Ad D. Oordeel (geheimhouders)officier van justitie of rechter(commissaris) bij ontgrijzen
In een eerder gewezen vonnis overwoog de voorzieningenrechter dat ‘uitgegrijsde’ gegevens niet meer kenbaar mochten worden gemaakt zonder voorafgaand en onherroepelijk rechterlijk oordeel (ECLI:NL:RBOBR:2022:1035). Hierop heeft de FIOD samen met het FP (de Hoge Raad begrijpt: functioneel parket) een Voorlopig Beleid Uitspraak Kort Geding Verschoningsrecht opgesteld, dat nog steeds van kracht is. Wel heeft het OM hoger beroep ingesteld tegen deze uitspraak; de zitting moet nog plaatsvinden. Onderdeel van dit Voorlopig Beleid is dat de FIOD uitgegrijsde (digitale) gegevens waartoe door een (geheimhouders)officier van justitie een bevel tot vernietiging is gegeven zoals bedoeld in art. 126aa (en/of artikel 4 lid 2 van het Besluit bewaren en vernietigen niet-gevoegde stukken) enkel is toegestaan te ontgrijzen na een voorafgaand onherroepelijk oordeel van een rechter(-commissaris). In situaties waarin geen bevel tot vernietiging als bedoeld in art. 126aa lid 2 Sv is gegeven, maar waarin wel (digitale) gegevens zijn uitgegrijsd (of anderszins ontoegankelijk zijn gemaakt) kan ontgrijzen daarvan slechts plaatsvinden in opdracht van een (geheimhouder)officier van justitie.
Ad E. Toestemming Directeur Opsporing FIOD bij ontgrijzen
Uit het eerder genoemde Voorlopig Beleid Uitspraak Kort Geding Verschoningsrecht volgt dat zodra sprake is van een oordeel van een (geheimhouders)officier van justitie of een rechter(-commissaris) dat ontoegankelijk gemaakte (uitgegrijsde) gegevens weer toegankelijk moeten worden gemaakt ook aanvullende toestemming moet komen van de Directeur Opsporing FIOD. Onder verwijzing naar dat oordeel kan een projectleider een aanvraag voor het ontgrijzen (kenbaar maken) van bepaalde gegevens per mail indienen bij de Directeur Opsporing.

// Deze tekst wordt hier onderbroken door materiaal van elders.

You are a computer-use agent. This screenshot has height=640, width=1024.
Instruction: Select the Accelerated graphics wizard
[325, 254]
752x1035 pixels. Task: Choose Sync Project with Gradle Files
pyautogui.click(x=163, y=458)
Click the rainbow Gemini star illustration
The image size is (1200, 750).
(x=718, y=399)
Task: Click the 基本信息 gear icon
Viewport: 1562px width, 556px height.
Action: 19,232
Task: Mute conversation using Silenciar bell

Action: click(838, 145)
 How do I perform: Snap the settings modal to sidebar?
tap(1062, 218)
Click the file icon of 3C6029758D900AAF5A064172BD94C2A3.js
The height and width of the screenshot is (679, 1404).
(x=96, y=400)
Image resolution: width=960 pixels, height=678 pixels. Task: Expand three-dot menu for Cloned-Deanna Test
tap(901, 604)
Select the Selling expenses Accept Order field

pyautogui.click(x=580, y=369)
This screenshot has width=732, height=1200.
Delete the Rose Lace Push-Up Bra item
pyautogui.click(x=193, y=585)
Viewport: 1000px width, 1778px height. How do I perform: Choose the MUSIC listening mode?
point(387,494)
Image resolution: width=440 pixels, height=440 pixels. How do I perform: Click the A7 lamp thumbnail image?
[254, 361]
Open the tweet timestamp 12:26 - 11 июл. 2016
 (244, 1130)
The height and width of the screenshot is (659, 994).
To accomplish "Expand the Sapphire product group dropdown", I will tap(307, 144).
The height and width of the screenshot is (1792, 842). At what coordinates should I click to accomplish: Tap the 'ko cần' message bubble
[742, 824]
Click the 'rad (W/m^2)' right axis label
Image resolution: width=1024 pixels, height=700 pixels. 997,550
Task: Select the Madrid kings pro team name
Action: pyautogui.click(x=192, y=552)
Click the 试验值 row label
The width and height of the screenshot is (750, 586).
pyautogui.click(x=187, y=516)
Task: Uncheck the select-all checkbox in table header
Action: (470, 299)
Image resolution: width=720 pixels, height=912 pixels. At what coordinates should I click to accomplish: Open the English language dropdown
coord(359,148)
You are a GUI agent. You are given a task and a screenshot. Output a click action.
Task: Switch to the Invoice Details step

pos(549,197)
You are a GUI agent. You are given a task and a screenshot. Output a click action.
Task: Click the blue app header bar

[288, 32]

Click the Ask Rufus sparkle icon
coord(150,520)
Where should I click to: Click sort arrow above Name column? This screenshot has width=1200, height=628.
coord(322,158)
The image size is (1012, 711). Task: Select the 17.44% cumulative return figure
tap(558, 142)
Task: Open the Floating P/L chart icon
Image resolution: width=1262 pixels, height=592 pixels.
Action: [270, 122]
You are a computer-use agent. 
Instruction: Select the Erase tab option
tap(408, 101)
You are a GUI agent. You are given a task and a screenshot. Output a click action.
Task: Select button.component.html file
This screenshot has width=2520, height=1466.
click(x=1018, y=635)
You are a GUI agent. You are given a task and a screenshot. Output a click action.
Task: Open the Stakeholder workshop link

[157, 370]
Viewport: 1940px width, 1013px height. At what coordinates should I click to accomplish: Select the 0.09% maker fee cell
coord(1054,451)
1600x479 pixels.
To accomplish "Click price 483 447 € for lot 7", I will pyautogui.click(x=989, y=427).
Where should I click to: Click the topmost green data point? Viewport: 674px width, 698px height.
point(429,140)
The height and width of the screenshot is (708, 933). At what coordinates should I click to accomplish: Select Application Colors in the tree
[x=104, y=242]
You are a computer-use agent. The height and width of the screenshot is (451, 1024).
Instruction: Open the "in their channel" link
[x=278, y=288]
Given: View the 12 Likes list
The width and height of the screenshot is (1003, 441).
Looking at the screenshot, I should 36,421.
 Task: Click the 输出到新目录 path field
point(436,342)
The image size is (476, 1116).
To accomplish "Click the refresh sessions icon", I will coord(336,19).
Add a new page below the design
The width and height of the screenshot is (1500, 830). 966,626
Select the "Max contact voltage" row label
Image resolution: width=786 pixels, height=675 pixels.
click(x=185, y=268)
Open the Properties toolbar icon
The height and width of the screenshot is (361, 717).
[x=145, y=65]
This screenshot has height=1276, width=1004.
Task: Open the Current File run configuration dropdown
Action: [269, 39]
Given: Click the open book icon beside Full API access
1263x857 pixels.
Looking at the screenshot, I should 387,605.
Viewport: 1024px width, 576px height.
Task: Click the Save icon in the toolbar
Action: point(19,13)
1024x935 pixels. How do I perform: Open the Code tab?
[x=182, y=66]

Na ontvangst van een oordeel van een (geheimhouders)officier van justitie of een rechter(-commissaris) en aanvullende toestemming van de Directeur Opsporing FIOD kan een Medewerker Geheimhouder verzochte ontoegankelijk gemaakte (uitgegrijsde) gegevens weer kenbaar maken voor het onderzoeksteam.
Tot slot
De omgang met gegevens die mogelijk onder het verschoningsrecht vallen heeft in de loop der tijd een ontwikkeling doorgemaakt. Zo was vanaf 2014 de Handleiding ‘Verwerking Geheimhoudersinformatie Aangetroffen In Inbeslaggenomen Voorwerpen En In Digitale Bestanden’ zoals vastgesteld door het Landelijk Overleg van rechercheofficieren in de kern leidend, maar beïnvloed en ingehaald door ontwikkelingen in de jurisprudentie.
Voor wat betreft het onderzoek Martinique is van belang te berichten dat in die periode van onderzoek de rechercheur ten aanzien van aangetroffen mogelijk verschoningsgerechtigd materiaal aan de medewerker geheimhouders vroeg dit materiaal uit te grijzen door deze te labelen als ‘privileged’.
Bovendien is van belang te berichten dat de in deze notitie beschreven onderdelen met betrekking tot de mogelijkheid van ontgrijzen (onder D en E) geldt sinds april 2022 vanwege de uitspraak in het kort geding op 22 maart 2022.”